Recently, The Heritage Foundation’s Meese Center released Arresting Your Property, a detailed report on civil asset forfeiture. In it, we propose nine common-sense measures, some of which may be pertinent to and suitable for your purposes, that are intended to serve as guiding principles of forfeiture reform:
These reforms have been endorsed by 15 bipartisan national organizations, from the American Civil Liberties Union to the Institute for Justice. The full report is attached to this testimony.
As I have noted, I am skeptical of the necessity for a criminal conviction in all forfeiture cases.

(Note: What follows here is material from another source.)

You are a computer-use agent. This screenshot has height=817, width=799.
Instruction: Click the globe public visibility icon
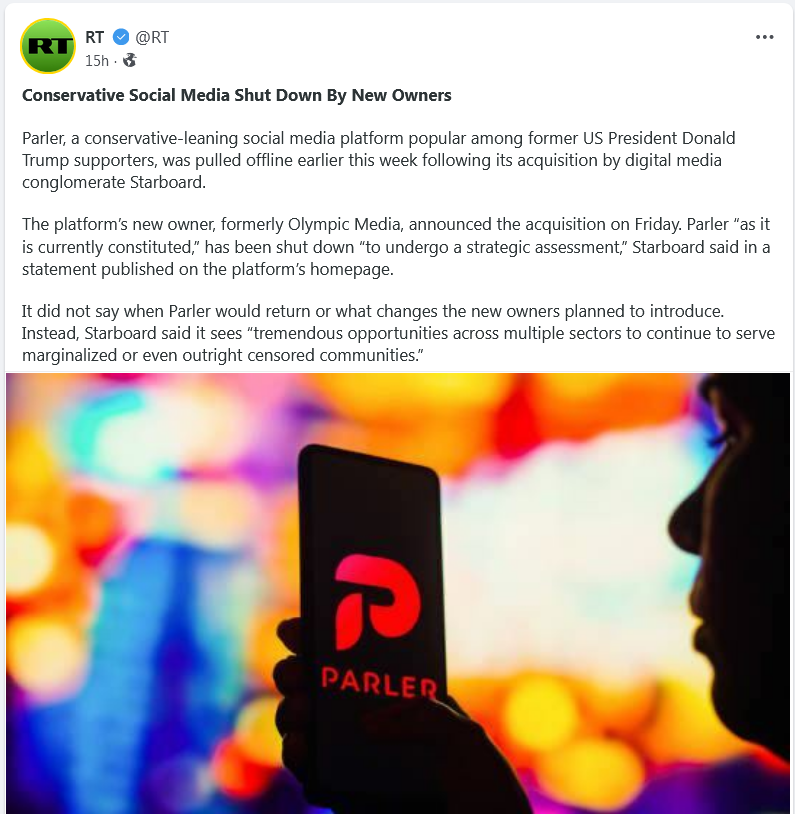[129, 60]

There are circumstances where property is undeniably linked to criminality, but where that property’s owner is simply beyond the reach of U.S. authorities, or where criminal prosecution may be otherwise impossible or unadvisable. In my view, such circumstances should be taken into consideration as part of any reform effort. Regardless, enhancing procedural protections for property owners will help ensure a fair system that protects the innocent.
Addressing the financial incentives of forfeiture is crucial. The best policy would be to restore legislative control of forfeiture funds. Alternatively, Mississippi could consider creating an oversight committee made up of retired judges and prosecutors and other interested and responsible members of the public (in other words, knowledgeable individuals who are not directly affiliated with the law enforcement office seeking the funds) that would be charged with approving the use of forfeiture funds by law enforcement authorities and with monitoring whether those funds were, in fact, used in the approved manner. While this would not eliminate the profit motive of law enforcement agencies, it would at least provide the public with a greater degree of confidence that forfeiture proceeds were being used in an appropriate manner that would best serve the public’s needs.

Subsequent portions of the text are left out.